This integrated score predicted the recurrence risk of meningiomas with higher accuracy than the WHO grade, chromosomal copy number aberrations, or combined methylation classes [31]. Notably, some meningioma subtypes fell only in one risk category; in particular, meningiomas of angiomatous (14/14 cases), psammomatous (23/23 cases), and secretory (24/24 cases) subtypes had an integrated score consistent with a low risk in all cases, whereas meningiomas of the clear cell subtype (43/43 cases) invariably displayed an integrated score corresponding to an intermediate risk [31]. Therefore, molecular prognostic stratification can be amended for these subtypes, and reserved for other meningioma subtypes. In accordance with previous findings [29], mutations in SMO, KLF4, AKT1, PIK3CA, and TRAF7 were exclusive to the benign methylation class, suggesting that their presence could be used as a surrogate for the methylation profile to identify benign meningiomas [31].
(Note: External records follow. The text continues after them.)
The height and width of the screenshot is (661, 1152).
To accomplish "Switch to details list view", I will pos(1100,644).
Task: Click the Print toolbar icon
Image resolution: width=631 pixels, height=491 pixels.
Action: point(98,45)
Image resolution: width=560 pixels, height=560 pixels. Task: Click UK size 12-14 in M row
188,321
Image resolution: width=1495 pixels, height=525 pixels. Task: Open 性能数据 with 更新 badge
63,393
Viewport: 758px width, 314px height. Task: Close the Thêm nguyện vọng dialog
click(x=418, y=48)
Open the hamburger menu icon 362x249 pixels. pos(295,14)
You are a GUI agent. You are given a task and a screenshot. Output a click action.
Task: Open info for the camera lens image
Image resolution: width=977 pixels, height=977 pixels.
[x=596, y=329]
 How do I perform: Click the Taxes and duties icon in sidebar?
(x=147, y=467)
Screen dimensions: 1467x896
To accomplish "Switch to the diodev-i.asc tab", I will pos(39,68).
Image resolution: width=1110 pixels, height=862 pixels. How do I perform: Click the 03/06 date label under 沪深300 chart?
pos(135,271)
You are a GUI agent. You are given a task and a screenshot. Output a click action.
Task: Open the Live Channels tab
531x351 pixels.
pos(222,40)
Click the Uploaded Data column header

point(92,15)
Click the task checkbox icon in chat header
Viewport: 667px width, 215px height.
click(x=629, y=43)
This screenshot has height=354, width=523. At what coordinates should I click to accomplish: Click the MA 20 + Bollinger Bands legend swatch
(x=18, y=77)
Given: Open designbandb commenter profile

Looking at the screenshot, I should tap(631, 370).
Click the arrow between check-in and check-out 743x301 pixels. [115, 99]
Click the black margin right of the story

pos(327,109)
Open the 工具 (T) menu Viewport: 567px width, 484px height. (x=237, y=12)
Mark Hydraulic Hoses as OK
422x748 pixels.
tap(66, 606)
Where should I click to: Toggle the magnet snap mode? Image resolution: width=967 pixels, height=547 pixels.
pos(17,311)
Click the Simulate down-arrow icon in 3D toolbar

The integrated grading proposed by Mass et al. was based on the 2016 WHO grading system [31]. A recent study published by the same research group demonstrated that using the 2021 WHO grade for the integrated score does not produce any substantial changes; therefore, according to this result, there is no need for additional testing for pTERT and/or homozygous losses of CDKN2A/B when defining the integrated score in risk prediction for meningioma patients [37].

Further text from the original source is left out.